Action item:
When you reach the line containing "The image size is (1448, 480)." in the entries below, begin reproducing lines exactly, and stop once the line containing "Task: View the 3911 likes count" is done.

[Records from a dataset]

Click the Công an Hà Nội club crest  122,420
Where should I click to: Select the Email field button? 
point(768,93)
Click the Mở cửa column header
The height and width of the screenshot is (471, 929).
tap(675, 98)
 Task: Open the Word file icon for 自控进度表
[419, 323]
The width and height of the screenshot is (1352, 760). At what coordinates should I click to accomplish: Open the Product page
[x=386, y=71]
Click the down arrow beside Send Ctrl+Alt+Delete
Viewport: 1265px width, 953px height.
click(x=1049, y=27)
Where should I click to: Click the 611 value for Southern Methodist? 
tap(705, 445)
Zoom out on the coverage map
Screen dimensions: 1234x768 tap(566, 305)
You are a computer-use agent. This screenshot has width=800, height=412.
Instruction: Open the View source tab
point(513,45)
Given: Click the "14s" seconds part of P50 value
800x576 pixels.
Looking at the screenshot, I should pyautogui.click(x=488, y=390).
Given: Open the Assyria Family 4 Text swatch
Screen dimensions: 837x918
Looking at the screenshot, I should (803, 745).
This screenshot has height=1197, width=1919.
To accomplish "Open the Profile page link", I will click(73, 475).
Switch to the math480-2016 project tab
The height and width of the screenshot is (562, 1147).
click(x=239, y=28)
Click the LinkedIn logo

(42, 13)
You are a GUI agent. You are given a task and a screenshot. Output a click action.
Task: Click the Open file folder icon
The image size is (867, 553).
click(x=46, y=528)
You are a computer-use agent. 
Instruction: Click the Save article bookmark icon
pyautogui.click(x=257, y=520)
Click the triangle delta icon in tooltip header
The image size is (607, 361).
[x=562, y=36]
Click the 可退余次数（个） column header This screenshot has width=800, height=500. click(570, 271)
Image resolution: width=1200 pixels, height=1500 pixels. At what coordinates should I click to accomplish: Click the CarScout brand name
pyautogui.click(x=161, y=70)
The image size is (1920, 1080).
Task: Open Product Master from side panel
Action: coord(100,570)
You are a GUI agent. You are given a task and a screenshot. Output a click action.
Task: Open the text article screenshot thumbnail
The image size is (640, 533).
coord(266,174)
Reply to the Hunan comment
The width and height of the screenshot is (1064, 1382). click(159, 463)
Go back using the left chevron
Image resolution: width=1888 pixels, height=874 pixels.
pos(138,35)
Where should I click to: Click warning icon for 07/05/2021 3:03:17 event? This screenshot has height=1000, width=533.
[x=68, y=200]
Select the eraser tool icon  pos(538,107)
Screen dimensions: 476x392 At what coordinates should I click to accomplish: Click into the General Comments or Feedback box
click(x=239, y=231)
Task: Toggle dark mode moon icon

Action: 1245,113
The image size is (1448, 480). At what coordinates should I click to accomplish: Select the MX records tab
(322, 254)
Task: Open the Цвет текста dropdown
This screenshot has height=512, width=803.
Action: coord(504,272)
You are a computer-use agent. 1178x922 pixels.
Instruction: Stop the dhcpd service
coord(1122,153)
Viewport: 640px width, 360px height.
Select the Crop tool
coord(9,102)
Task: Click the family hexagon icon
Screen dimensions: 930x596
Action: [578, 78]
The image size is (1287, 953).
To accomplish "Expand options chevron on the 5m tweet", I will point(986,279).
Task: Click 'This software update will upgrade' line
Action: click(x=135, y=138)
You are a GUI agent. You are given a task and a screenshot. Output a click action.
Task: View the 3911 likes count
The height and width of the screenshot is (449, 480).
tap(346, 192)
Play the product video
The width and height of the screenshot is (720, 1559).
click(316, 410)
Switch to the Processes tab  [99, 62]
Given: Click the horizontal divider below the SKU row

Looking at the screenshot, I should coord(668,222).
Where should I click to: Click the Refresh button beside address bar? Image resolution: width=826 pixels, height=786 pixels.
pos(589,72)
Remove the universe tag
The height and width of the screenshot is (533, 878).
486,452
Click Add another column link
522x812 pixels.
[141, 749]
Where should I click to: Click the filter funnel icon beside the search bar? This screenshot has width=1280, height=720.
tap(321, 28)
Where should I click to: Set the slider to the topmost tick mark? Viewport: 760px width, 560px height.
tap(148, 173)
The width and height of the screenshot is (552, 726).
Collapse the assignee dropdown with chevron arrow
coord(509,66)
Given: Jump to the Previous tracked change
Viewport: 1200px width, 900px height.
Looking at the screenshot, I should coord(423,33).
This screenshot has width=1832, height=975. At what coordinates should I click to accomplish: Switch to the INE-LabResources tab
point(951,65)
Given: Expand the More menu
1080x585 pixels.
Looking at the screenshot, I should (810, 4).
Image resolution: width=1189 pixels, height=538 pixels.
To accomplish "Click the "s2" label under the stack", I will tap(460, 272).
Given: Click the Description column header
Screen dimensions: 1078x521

Response box:
The image size is (1448, 480). At what coordinates should I click to accomplish: Select the MX records tab
(322, 254)
Task: Open the Цвет текста dropdown
This screenshot has height=512, width=803.
Action: coord(504,272)
You are a computer-use agent. 1178x922 pixels.
Instruction: Stop the dhcpd service
coord(1122,153)
Viewport: 640px width, 360px height.
Select the Crop tool
coord(9,102)
Task: Click the family hexagon icon
Screen dimensions: 930x596
Action: [578, 78]
The image size is (1287, 953).
To accomplish "Expand options chevron on the 5m tweet", I will point(986,279).
Task: Click 'This software update will upgrade' line
Action: click(x=135, y=138)
You are a GUI agent. You are given a task and a screenshot. Output a click action.
Task: View the 3911 likes count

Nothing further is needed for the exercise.